Task to complete. Copy every line of the listing below without any changes.

** start Exercise data **

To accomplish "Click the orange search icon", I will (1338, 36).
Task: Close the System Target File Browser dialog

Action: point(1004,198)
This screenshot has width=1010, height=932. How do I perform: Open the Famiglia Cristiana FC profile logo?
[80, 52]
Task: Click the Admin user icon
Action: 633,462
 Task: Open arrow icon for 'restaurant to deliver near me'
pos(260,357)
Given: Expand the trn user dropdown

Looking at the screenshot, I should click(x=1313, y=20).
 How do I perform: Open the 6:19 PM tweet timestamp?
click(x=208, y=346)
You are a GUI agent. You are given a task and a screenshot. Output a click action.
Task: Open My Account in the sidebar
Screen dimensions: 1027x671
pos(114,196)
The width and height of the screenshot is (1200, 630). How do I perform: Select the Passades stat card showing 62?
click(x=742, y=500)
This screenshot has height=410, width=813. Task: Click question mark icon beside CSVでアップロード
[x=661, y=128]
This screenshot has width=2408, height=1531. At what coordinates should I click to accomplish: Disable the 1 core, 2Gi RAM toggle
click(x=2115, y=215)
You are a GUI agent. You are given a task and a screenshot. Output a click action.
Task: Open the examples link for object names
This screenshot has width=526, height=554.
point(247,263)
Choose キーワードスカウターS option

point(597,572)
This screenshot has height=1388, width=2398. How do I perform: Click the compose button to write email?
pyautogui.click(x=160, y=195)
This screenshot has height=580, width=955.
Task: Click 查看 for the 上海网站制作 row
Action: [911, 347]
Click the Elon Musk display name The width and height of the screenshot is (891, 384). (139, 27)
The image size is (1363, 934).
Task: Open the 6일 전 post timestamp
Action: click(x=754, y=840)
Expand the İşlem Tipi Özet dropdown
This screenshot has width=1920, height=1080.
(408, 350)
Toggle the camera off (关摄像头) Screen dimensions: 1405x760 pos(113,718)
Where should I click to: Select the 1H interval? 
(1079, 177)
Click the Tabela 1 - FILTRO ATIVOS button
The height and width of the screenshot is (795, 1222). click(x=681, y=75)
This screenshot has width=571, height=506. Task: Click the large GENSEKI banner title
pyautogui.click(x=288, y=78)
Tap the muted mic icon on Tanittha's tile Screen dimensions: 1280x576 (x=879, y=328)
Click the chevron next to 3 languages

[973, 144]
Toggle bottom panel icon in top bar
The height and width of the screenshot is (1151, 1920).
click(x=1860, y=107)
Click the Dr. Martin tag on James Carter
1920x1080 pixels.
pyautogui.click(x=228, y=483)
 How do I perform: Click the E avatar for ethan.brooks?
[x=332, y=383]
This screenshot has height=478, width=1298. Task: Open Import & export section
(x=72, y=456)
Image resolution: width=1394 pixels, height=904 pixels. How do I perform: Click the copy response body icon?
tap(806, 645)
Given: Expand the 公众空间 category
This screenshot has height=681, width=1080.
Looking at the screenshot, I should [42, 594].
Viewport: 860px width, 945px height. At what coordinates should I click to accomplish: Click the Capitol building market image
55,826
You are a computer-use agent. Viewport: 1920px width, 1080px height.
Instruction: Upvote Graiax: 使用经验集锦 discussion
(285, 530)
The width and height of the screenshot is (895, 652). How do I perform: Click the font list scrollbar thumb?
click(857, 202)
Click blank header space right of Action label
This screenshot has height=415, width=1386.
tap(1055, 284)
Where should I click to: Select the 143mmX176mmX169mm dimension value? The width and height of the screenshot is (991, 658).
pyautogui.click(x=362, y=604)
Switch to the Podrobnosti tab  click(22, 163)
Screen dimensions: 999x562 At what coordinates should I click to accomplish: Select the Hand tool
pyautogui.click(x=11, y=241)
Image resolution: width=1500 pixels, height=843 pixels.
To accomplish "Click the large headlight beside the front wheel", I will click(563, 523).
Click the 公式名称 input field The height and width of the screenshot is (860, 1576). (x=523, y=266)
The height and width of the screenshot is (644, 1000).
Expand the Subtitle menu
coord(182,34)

** end Exercise data **

Output of the exercise.
To accomplish "Click the orange search icon", I will (1338, 36).
Task: Close the System Target File Browser dialog

Action: point(1004,198)
This screenshot has width=1010, height=932. How do I perform: Open the Famiglia Cristiana FC profile logo?
[80, 52]
Task: Click the Admin user icon
Action: 633,462
 Task: Open arrow icon for 'restaurant to deliver near me'
pos(260,357)
Given: Expand the trn user dropdown

Looking at the screenshot, I should click(x=1313, y=20).
 How do I perform: Open the 6:19 PM tweet timestamp?
click(x=208, y=346)
You are a GUI agent. You are given a task and a screenshot. Output a click action.
Task: Open My Account in the sidebar
Screen dimensions: 1027x671
pos(114,196)
The width and height of the screenshot is (1200, 630). How do I perform: Select the Passades stat card showing 62?
click(x=742, y=500)
This screenshot has height=410, width=813. Task: Click question mark icon beside CSVでアップロード
[x=661, y=128]
This screenshot has width=2408, height=1531. At what coordinates should I click to accomplish: Disable the 1 core, 2Gi RAM toggle
click(x=2115, y=215)
You are a GUI agent. You are given a task and a screenshot. Output a click action.
Task: Open the examples link for object names
This screenshot has width=526, height=554.
point(247,263)
Choose キーワードスカウターS option

point(597,572)
This screenshot has height=1388, width=2398. How do I perform: Click the compose button to write email?
pyautogui.click(x=160, y=195)
This screenshot has height=580, width=955.
Task: Click 查看 for the 上海网站制作 row
Action: [911, 347]
Click the Elon Musk display name The width and height of the screenshot is (891, 384). (139, 27)
The image size is (1363, 934).
Task: Open the 6일 전 post timestamp
Action: click(x=754, y=840)
Expand the İşlem Tipi Özet dropdown
This screenshot has width=1920, height=1080.
(408, 350)
Toggle the camera off (关摄像头) Screen dimensions: 1405x760 pos(113,718)
Where should I click to: Select the 1H interval? 
(1079, 177)
Click the Tabela 1 - FILTRO ATIVOS button
The height and width of the screenshot is (795, 1222). click(x=681, y=75)
This screenshot has width=571, height=506. Task: Click the large GENSEKI banner title
pyautogui.click(x=288, y=78)
Tap the muted mic icon on Tanittha's tile Screen dimensions: 1280x576 (x=879, y=328)
Click the chevron next to 3 languages

[973, 144]
Toggle bottom panel icon in top bar
The height and width of the screenshot is (1151, 1920).
click(x=1860, y=107)
Click the Dr. Martin tag on James Carter
1920x1080 pixels.
pyautogui.click(x=228, y=483)
 How do I perform: Click the E avatar for ethan.brooks?
[x=332, y=383]
This screenshot has height=478, width=1298. Task: Open Import & export section
(x=72, y=456)
Image resolution: width=1394 pixels, height=904 pixels. How do I perform: Click the copy response body icon?
tap(806, 645)
Given: Expand the 公众空间 category
This screenshot has height=681, width=1080.
Looking at the screenshot, I should [42, 594].
Viewport: 860px width, 945px height. At what coordinates should I click to accomplish: Click the Capitol building market image
55,826
You are a computer-use agent. Viewport: 1920px width, 1080px height.
Instruction: Upvote Graiax: 使用经验集锦 discussion
(285, 530)
The width and height of the screenshot is (895, 652). How do I perform: Click the font list scrollbar thumb?
click(857, 202)
Click blank header space right of Action label
This screenshot has height=415, width=1386.
tap(1055, 284)
Where should I click to: Select the 143mmX176mmX169mm dimension value? The width and height of the screenshot is (991, 658).
pyautogui.click(x=362, y=604)
Switch to the Podrobnosti tab  click(22, 163)
Screen dimensions: 999x562 At what coordinates should I click to accomplish: Select the Hand tool
pyautogui.click(x=11, y=241)
Image resolution: width=1500 pixels, height=843 pixels.
To accomplish "Click the large headlight beside the front wheel", I will click(563, 523).
Click the 公式名称 input field The height and width of the screenshot is (860, 1576). (x=523, y=266)
The height and width of the screenshot is (644, 1000).
Expand the Subtitle menu
coord(182,34)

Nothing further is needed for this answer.